Short Term Complications
Spies has reported a 10.5% short-term complication rate (30 days postop). Since elimination of the UTI’s following Acessa by using prophylactic antibiotics, the short-term complication rate is 2-5%.
- Post-embolization syndrome 2-7%
- Catheter Failure 1-2%
- Premature Ovarian Failure 2-15% (26% in pts >50 yr of age)
- Amenorrhea 14% @ 1 yr, 42% @ 5 yr.
- Myoma passage 1.6 – 7%, occurs up to 3 yr post UAE
- Uterine, Labial necrosis <1%
For a more detailed listing of possible complications, visit post UAE.
- Post-embolization syndrome 0%
- Procedure Failure 0%
- Premature Ovarian Failure 0%
- Amenorrhea 0%
- Myoma passage 0%
- Uterine, Labial necrosis 0%
The complications of Acessa are limited to those related to anesthesia and laparoscopy. They have been reversible and short term. Total adverse event rate was 5.6%.
Short and Long-Term Efficacy
ACOG has stated that UAE is effective in the short term. Symptom improvement generally runs around 85-90%. At 12 months, Spies reported 87% of patients were improved, 7% had failed (underwent major intervention) and an additional 5% were not improved for a 12% failure rate.
By 3 years, 83% were improved, 14% had failed, and 4% were not improved for an 18% failure rate. By 5 years 73% were improved, 5% were not improved and 20% had failed for an overall 25% failure rate. Broder et al reported a 29% failure rate 3-5 yr post UAE.

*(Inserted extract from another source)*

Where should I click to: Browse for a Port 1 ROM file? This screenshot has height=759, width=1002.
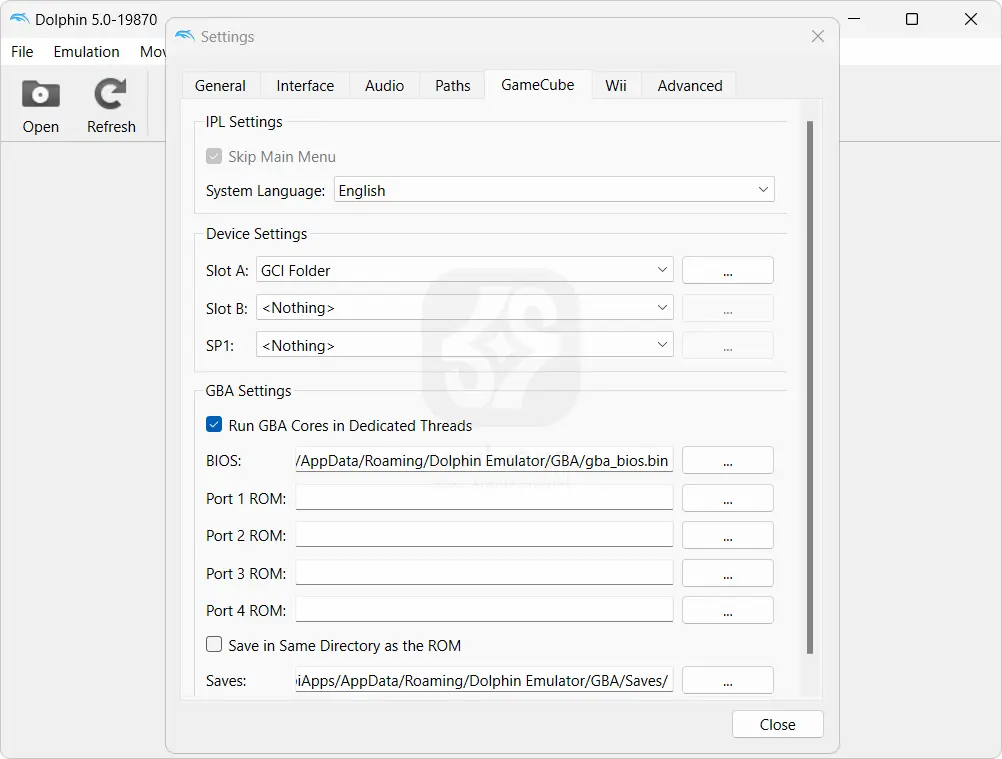point(727,497)
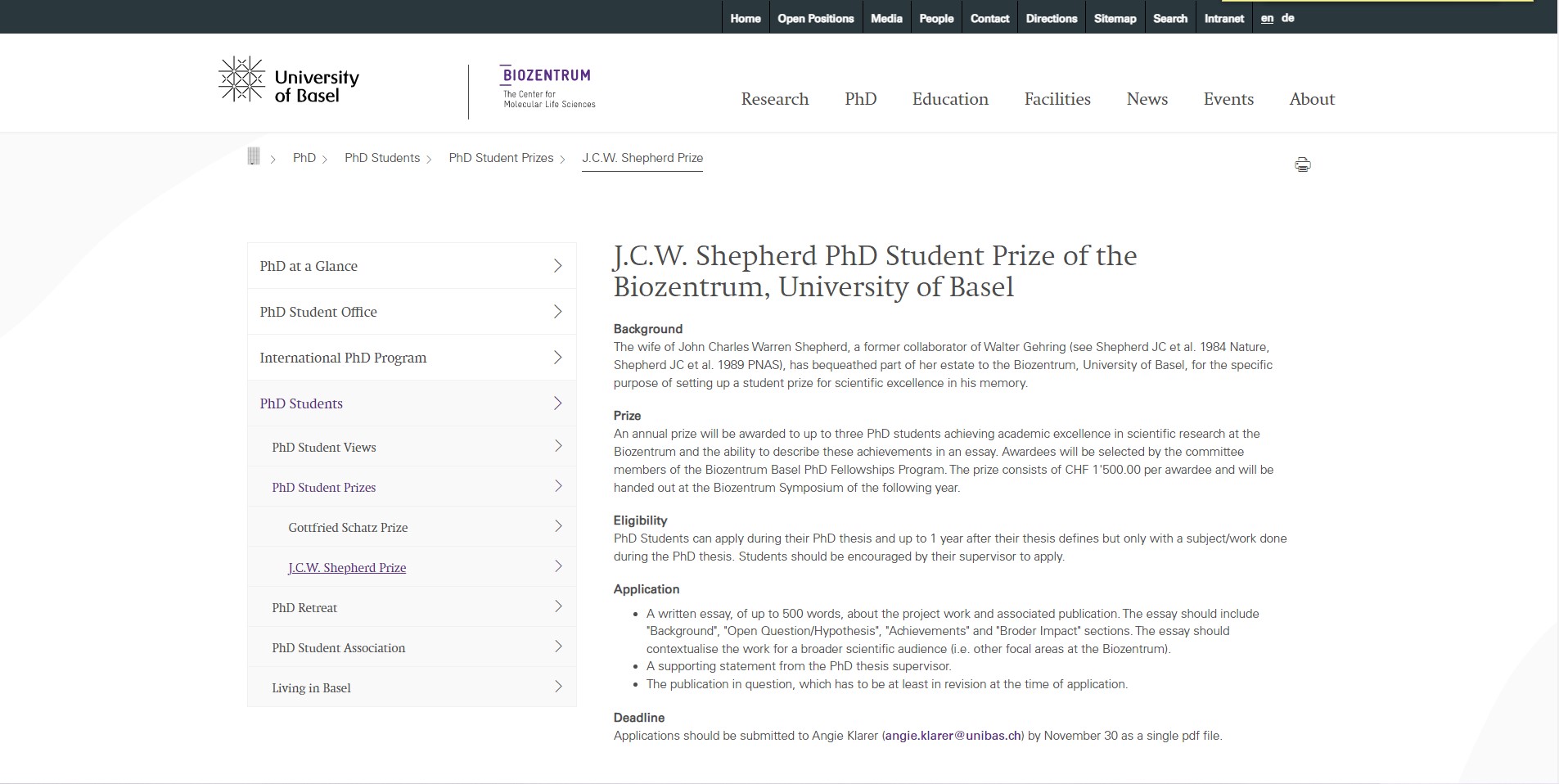Screen dimensions: 1559x784
Task: Expand International PhD Program chevron
Action: 557,358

Average missed days of work for UAE is 10.7. Acessa patients miss an average of less than 5 (range 0-10).
Post UAE Pregnancy
Increased rate of malpresentation, cesarean deliveries, postpartum hemorrhage, preterm labor. While ACOG has not officially stated that pregnancy post UAE should not be recommended, obstetricians and gynecologist are not recommending UAE for those who desire future childbearing because of the initial reports of increased complications.
There have been 10 pregnancies after Acessa with one spontaneous miscarriage, and 9 succesful deliveries, (5 cesarean sections and 4 vaginal deliveries) with one set of twins for a total of 10 healthy newborns.
Post UAE Adhesions
50% of patients who fail UAE and undergo laparotomy or laparoscopy are found to have pelvic adhesions. Post Acessa adhesions are rare.
UAE has a comparable short-term symptom improvement rate when compared to Acessa’s short-term resolution rate. However, the populations differ as patients with larger fibroids are excluded from UAE.
The complication rate is significantly higher with UAE. In the Registry study, 29% reported an unanticipated adverse event. Ovarian failure and amenorrhea are known and frequent complications of UAE. Furthermore, the procedural pain is significantly greater with UAE.
The performance post UAE in pregnant patients is very concerning, while it is anticipated that Acessa patients will have good outcomes (thus far reported: 9 term uncomplicated deliveries and one miscarriage). Both mid and long term failure rates with UAE are greater as well.
In the presence of these facts, Acessa compares very favorably to UAE.
Spies, JB et al. The FIBROID Registry, Symptom and Quality of Life Status 21 Year After Therapy. Obstet Gynecol 2005; 106: 1309-18.
Spies, JB et al. Long-Term Outcome of Uterine Artery Embolization of Leiomyomata. Obstet Gynecol 2005; 106: 933-9.
Broder, et al. Comparison of Long-Term Outcomes of Myomectomy and Uterine Artery Embolization. Obstet Gynecol 2002; 100 (5 Pt 1): 864-8.